TASK DIRECTIONS: For this exercise, write out exactly the lines from the line containing "Select the 25% bonus cell" through the last line of the records, and no other lines.

[Opening INFORMATION PROVIDED section]

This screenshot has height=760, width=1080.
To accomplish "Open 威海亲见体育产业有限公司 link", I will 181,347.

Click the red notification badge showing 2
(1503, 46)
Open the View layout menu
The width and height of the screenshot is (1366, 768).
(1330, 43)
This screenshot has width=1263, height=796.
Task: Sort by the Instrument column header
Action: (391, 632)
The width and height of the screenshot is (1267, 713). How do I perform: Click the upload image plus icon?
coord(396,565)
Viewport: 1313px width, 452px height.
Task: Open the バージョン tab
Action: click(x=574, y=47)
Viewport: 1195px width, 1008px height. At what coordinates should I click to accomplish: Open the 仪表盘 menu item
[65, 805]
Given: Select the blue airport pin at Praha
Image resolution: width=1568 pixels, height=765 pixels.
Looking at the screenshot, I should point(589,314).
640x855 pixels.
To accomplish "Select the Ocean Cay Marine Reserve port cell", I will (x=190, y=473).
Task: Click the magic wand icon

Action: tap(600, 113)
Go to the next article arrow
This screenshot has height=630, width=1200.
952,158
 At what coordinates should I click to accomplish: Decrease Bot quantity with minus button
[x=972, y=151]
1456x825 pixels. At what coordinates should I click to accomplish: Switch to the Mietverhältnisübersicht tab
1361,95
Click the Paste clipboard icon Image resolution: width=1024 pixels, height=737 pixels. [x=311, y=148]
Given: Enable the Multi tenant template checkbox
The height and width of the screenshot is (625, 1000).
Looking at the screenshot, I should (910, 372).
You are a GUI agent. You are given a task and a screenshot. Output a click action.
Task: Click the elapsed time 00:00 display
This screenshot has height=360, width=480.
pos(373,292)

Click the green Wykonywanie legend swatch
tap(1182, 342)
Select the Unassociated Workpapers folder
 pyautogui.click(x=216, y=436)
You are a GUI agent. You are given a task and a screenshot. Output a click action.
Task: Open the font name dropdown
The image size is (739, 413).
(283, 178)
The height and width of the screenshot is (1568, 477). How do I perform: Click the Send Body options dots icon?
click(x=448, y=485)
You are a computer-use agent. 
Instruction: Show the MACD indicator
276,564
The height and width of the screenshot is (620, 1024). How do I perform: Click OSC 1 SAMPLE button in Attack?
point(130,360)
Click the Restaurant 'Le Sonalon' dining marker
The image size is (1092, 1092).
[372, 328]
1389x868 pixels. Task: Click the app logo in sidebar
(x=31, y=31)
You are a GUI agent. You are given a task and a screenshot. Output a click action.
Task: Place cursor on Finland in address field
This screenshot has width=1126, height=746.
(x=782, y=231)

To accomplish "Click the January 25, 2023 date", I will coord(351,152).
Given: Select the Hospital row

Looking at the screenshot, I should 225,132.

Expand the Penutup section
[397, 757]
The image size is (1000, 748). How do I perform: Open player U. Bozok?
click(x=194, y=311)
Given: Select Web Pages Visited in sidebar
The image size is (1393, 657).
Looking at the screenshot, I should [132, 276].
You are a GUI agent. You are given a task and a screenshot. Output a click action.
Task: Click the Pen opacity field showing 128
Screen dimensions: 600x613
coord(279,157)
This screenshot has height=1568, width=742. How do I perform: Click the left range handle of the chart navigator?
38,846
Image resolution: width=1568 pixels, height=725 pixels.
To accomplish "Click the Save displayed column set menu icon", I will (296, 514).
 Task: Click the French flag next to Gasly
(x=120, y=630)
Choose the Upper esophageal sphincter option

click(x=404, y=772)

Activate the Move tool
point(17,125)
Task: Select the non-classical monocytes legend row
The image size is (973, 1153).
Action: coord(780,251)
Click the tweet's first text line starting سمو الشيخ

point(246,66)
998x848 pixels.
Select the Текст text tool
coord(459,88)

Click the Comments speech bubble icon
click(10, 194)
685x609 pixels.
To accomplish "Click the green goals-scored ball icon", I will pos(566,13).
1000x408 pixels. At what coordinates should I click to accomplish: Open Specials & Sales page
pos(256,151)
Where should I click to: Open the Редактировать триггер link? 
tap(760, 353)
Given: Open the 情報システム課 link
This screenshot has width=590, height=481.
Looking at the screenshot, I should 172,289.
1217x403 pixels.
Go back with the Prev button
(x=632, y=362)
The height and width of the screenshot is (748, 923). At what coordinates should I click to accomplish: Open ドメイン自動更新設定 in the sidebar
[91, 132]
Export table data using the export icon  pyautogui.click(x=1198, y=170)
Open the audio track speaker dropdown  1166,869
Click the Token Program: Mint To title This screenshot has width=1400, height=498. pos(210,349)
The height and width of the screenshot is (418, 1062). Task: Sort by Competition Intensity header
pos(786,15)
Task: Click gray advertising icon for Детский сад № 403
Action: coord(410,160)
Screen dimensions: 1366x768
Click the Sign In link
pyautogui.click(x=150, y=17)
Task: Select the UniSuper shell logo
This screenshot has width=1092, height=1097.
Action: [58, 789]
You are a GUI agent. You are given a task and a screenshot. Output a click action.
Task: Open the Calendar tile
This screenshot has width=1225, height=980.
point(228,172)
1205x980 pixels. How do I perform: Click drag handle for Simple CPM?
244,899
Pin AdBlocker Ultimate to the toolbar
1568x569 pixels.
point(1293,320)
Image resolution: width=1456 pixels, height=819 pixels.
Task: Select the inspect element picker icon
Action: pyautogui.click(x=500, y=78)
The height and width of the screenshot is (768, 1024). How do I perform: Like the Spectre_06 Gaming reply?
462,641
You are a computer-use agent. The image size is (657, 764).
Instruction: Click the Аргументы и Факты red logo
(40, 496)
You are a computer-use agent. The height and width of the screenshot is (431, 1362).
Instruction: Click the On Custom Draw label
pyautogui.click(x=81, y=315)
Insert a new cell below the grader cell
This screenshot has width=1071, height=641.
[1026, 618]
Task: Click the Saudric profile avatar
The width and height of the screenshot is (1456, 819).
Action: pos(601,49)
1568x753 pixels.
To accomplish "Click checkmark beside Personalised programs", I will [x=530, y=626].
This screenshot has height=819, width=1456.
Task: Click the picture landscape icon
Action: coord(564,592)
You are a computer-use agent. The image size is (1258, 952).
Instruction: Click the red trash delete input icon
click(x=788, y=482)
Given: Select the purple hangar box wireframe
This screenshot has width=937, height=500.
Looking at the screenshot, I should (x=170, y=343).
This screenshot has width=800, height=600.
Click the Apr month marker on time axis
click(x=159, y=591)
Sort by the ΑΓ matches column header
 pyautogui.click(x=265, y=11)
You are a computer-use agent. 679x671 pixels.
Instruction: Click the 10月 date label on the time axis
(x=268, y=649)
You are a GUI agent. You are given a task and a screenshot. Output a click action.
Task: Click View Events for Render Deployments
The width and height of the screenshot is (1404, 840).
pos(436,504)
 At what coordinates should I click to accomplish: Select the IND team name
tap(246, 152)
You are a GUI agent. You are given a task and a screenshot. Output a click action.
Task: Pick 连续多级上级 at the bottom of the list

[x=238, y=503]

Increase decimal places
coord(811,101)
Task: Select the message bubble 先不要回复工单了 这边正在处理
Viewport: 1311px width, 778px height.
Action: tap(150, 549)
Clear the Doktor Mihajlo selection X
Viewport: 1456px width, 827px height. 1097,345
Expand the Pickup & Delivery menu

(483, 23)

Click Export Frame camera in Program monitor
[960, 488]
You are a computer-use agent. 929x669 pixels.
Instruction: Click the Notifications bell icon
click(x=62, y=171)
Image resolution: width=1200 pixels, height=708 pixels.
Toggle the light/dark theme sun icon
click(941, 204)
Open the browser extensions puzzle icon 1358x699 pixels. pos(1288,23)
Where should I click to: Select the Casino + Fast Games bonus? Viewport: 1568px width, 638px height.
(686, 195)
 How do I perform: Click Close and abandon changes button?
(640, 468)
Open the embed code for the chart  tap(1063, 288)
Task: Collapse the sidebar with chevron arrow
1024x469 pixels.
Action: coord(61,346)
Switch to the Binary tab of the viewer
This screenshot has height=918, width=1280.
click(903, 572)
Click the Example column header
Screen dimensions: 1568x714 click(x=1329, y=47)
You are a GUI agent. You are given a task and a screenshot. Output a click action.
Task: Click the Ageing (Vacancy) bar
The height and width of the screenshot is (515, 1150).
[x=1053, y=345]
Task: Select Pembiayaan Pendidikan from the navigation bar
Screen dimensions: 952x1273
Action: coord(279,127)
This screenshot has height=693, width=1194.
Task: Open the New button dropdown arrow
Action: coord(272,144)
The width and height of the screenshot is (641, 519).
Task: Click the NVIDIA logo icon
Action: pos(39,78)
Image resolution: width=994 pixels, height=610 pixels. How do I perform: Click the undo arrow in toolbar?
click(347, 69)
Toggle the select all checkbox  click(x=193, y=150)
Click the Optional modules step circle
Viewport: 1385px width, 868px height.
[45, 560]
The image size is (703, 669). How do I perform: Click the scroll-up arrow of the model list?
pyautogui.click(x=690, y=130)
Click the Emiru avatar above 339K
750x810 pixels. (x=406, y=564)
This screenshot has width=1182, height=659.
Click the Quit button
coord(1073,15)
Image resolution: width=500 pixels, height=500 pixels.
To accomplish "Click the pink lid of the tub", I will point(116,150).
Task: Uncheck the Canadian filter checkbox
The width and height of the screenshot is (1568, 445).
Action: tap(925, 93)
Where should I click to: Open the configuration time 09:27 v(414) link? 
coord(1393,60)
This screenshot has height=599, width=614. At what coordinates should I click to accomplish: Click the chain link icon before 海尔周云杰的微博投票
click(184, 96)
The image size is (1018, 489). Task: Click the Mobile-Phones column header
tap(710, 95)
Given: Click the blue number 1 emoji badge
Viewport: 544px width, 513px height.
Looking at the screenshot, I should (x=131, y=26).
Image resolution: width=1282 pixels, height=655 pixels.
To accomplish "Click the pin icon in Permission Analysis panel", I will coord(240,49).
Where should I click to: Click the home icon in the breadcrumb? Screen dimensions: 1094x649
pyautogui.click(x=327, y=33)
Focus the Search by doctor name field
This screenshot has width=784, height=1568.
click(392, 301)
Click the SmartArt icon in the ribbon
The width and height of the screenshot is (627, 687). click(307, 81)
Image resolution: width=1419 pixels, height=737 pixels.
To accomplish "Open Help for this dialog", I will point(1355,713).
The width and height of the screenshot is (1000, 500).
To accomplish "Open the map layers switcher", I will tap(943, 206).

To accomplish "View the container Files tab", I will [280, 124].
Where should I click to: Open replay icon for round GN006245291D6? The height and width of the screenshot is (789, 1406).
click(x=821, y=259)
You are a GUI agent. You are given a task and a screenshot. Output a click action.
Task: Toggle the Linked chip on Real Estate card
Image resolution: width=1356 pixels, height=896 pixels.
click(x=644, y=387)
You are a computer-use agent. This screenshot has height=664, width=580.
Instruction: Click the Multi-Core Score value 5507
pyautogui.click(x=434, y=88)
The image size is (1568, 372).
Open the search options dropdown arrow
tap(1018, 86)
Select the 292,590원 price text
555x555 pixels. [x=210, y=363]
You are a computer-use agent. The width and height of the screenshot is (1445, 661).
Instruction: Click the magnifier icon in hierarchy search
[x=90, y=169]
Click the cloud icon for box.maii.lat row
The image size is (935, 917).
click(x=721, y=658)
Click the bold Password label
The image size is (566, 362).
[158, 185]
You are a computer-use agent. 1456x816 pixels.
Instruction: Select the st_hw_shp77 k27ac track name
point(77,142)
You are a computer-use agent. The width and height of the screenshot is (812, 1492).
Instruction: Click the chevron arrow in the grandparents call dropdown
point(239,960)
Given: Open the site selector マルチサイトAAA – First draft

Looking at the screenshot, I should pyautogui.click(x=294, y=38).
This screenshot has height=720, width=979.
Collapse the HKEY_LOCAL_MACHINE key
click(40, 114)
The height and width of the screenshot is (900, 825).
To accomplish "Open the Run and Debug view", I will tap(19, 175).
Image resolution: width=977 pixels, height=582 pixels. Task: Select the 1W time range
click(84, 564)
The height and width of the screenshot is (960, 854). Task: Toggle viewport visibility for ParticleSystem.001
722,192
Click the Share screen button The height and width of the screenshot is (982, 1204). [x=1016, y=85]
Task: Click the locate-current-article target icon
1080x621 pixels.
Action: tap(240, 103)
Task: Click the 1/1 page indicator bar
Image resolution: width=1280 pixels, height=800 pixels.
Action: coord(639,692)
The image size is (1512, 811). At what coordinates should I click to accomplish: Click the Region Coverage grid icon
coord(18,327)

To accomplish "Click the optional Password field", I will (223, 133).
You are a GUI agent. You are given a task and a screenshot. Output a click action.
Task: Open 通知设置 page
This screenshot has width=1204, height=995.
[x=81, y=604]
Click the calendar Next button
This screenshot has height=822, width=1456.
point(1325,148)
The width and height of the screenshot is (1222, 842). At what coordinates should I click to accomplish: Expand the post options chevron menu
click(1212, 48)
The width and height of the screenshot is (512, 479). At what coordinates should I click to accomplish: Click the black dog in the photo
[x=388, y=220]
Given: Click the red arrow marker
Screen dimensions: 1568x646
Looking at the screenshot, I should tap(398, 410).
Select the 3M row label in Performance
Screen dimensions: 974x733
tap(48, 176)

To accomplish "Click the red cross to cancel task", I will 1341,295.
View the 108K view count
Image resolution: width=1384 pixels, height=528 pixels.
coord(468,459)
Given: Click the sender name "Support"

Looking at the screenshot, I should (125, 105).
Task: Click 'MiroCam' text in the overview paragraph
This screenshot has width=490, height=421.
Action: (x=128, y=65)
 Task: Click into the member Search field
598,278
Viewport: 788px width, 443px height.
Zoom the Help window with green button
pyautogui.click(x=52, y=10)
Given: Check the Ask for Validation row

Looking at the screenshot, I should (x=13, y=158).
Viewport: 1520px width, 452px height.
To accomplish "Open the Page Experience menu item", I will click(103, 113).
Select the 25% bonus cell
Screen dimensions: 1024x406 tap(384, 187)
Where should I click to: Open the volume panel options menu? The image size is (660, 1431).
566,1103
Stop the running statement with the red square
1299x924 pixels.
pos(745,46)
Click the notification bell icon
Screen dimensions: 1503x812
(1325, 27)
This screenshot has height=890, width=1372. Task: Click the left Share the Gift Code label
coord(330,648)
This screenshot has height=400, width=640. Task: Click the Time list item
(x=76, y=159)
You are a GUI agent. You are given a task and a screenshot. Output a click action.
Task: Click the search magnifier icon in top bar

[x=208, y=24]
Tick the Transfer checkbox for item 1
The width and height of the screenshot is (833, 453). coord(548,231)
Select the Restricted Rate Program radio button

[Closing INFORMATION PROVIDED section]

EXERCISE RESPONSE:
Select the 25% bonus cell
Screen dimensions: 1024x406 tap(384, 187)
Where should I click to: Open the volume panel options menu? The image size is (660, 1431).
566,1103
Stop the running statement with the red square
1299x924 pixels.
pos(745,46)
Click the notification bell icon
Screen dimensions: 1503x812
(1325, 27)
This screenshot has height=890, width=1372. Task: Click the left Share the Gift Code label
coord(330,648)
This screenshot has height=400, width=640. Task: Click the Time list item
(x=76, y=159)
You are a GUI agent. You are given a task and a screenshot. Output a click action.
Task: Click the search magnifier icon in top bar

[x=208, y=24]
Tick the Transfer checkbox for item 1
The width and height of the screenshot is (833, 453). coord(548,231)
Select the Restricted Rate Program radio button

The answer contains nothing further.